* **Extracted records**
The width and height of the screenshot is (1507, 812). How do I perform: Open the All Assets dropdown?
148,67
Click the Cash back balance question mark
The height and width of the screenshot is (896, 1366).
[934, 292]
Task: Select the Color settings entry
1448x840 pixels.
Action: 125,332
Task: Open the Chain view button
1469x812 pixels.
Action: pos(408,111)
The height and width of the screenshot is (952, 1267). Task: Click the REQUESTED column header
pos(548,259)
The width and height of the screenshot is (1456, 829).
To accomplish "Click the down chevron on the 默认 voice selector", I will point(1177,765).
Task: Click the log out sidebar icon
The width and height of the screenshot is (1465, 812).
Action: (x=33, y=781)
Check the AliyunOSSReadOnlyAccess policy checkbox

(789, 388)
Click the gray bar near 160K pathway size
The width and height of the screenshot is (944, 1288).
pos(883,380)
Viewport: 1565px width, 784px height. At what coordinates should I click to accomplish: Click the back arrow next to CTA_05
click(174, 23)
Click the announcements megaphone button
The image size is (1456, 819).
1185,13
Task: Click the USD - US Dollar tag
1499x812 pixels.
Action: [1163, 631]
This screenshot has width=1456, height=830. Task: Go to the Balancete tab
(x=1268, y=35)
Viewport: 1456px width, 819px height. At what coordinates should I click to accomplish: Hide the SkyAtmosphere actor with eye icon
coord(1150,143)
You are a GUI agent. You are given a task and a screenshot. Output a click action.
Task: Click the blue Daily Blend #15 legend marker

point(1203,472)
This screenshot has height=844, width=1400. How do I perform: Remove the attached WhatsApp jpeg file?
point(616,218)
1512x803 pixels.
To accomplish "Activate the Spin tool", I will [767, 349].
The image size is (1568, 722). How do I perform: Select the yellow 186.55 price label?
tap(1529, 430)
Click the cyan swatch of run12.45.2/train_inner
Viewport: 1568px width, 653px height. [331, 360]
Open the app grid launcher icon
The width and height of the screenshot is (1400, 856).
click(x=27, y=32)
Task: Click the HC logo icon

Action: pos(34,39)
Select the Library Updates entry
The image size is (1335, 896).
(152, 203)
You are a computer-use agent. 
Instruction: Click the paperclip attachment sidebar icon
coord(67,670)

* **To do**
Repeat precisely, and with nothing added, every line from the one containing "Click the cyan" to the last line of the listing above.

* **Exercise result**
Click the cyan swatch of run12.45.2/train_inner
Viewport: 1568px width, 653px height. [331, 360]
Open the app grid launcher icon
The width and height of the screenshot is (1400, 856).
click(x=27, y=32)
Task: Click the HC logo icon

Action: pos(34,39)
Select the Library Updates entry
The image size is (1335, 896).
(152, 203)
You are a computer-use agent. 
Instruction: Click the paperclip attachment sidebar icon
coord(67,670)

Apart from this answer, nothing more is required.